Stored items
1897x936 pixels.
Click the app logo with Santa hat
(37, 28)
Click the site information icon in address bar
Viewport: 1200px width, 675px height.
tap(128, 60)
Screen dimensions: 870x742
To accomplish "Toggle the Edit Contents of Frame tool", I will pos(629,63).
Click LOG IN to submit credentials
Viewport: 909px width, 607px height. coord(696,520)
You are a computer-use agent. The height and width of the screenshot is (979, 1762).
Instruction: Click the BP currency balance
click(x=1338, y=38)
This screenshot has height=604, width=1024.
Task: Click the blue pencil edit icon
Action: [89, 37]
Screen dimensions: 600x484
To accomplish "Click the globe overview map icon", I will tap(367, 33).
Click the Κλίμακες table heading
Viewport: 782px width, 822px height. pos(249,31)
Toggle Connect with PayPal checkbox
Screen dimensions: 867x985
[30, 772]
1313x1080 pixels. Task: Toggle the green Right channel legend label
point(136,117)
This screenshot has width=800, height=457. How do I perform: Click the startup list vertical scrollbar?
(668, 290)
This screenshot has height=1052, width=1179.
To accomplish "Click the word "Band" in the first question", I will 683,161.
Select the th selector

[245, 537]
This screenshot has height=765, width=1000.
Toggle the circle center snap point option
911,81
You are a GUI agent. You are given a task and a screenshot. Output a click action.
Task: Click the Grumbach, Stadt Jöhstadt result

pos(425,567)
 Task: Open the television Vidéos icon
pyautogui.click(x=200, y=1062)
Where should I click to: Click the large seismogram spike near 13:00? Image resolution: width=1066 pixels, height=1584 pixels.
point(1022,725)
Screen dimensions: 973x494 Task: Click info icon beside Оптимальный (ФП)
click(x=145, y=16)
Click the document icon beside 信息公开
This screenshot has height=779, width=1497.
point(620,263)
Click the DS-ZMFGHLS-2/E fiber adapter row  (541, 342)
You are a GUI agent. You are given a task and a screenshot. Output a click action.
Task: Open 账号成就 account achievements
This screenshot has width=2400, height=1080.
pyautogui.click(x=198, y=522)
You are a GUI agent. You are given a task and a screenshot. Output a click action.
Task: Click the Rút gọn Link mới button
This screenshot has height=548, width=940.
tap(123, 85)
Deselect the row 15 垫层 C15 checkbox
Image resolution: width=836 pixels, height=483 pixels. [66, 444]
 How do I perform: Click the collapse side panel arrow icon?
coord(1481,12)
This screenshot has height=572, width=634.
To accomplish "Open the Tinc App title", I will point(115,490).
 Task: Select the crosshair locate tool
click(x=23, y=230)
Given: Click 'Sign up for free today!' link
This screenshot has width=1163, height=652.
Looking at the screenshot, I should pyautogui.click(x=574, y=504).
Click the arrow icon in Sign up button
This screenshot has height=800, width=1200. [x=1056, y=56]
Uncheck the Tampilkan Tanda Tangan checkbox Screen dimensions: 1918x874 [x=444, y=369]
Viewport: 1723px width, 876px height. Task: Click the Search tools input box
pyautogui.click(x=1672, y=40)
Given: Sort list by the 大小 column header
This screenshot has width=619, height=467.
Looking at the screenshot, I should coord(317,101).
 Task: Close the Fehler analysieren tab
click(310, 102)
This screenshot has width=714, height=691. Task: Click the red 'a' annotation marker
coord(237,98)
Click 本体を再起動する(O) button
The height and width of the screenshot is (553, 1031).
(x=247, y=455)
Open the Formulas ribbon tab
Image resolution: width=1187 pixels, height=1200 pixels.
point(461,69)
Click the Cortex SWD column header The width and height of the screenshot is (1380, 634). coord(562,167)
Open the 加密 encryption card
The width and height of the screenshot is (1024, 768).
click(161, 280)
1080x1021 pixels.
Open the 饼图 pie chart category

§ **About this exercise**:
Output, from the data above, the lines from the line with "This screenshot has height=548, width=940." to the line with "Given: Click 'Sign up for free today!' link" exactly as they stand, both ends included and nothing else.

§ **Output for this exercise**:
This screenshot has height=548, width=940.
tap(123, 85)
Deselect the row 15 垫层 C15 checkbox
Image resolution: width=836 pixels, height=483 pixels. [66, 444]
 How do I perform: Click the collapse side panel arrow icon?
coord(1481,12)
This screenshot has height=572, width=634.
To accomplish "Open the Tinc App title", I will point(115,490).
 Task: Select the crosshair locate tool
click(x=23, y=230)
Given: Click 'Sign up for free today!' link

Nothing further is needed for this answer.